Wilhelm Röpke, Ein Leben in der BrandungHans Jörg HennekeVerlag NZZ, 2005. 78 francsLe 13 février 1966, les rotatives de la NZZ impriment le dernier article de Wilhelm Röpke sur la surchauffe conjoncturelle en Suisse quand le cœur de ce Genevois d'adoption s'arrête. Ce professeur d'économie, né en 1899 en Allemagne, qui a passé la Première Guerre mondiale sur le front, y fut blessé, combattit très tôt tous les totalitarismes, fuit l'Allemagne nazie et devint professeur à HEI à Genève dès 1937, participa à la création du néolibéralisme en 1938.

Le livre que lui consacre Hans Jörg Henneke décrit un haut personnage, qui a conseillé Ludwig Erhard dans l'établissement de l'Allemagne d'après-guerre, fédéraliste et ancrée à l'Ouest. Cette autorité morale, gaulliste par nécessité mais d'abord atlantiste, chroniqueur réputé à la NZZ, est surtout un auteur d'ouvrages influents, comme Crise et Conjoncture (1932) et Civitas Humana (1944).

Grand défenseur de l'économie de marché, il diffère des libéraux tels que Ludwig von Mises et Friedrich von Hayek. Il leur reproche un économisme aveugle et un laisser-faire trop extrême, et rejette avec force l'anticapitalisme et ceux qui ne jurent que par la puissance de l'Etat avec un langage de justice sociale. Il choisit une «troisième voie», ce qui le rendra un temps suspect, celle de la raison et de la mesure. Célèbre pour sa théorie des cycles, il s'oppose à Keynes qu'il n'apprécie nullement. Il accepte toutefois, pendant la dépression, une politique conjoncturelle active.

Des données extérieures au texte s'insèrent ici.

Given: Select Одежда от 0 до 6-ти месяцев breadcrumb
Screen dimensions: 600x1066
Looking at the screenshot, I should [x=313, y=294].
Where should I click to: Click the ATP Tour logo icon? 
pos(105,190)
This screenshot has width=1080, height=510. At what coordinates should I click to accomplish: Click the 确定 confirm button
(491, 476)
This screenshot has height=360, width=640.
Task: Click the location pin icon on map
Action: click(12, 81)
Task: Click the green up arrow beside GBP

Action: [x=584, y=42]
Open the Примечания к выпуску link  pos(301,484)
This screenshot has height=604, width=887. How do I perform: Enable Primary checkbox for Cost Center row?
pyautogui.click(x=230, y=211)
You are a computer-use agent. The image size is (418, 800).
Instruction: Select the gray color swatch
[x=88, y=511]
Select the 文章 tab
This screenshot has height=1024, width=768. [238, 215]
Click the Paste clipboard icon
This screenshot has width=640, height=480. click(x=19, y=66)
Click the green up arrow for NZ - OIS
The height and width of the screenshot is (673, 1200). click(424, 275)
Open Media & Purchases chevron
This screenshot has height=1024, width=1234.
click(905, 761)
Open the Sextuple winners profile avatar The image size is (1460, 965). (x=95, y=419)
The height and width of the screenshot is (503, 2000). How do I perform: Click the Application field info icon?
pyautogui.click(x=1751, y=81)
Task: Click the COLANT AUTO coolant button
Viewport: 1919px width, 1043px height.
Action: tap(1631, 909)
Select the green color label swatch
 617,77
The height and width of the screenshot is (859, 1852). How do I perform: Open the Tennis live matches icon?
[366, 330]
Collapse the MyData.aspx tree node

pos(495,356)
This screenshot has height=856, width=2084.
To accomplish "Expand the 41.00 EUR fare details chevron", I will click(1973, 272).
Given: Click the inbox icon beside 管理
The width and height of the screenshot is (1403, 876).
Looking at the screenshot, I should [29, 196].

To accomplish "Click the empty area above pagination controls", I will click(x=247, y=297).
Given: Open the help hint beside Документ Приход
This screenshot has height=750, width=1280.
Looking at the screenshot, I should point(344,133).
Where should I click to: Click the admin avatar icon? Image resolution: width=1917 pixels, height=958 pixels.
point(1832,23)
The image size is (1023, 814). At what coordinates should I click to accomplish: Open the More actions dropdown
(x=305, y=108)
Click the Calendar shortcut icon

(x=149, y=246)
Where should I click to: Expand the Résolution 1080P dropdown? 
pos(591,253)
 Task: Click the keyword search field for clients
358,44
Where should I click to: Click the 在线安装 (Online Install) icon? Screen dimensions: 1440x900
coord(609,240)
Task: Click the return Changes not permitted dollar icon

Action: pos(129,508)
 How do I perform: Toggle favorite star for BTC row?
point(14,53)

Mais davantage que quiconque il soulignera les risques de cet interventionnisme. Economie de marché, ancrage aux valeurs occidentales et refus de toute négociation avec les totalitarismes, le national-socialisme comme le communisme, il ne cessera d'ancrer sa théorie dans la morale. Il s'oppose ainsi à Max Weber et à sa «liberté des jugements de valeur».

Il se méfiera toujours du projet centralisateur que bâtit l'Europe. Il souligne ici les risques de sacrifier l'économie de marché sur l'autel d'un européanisme dogmatique.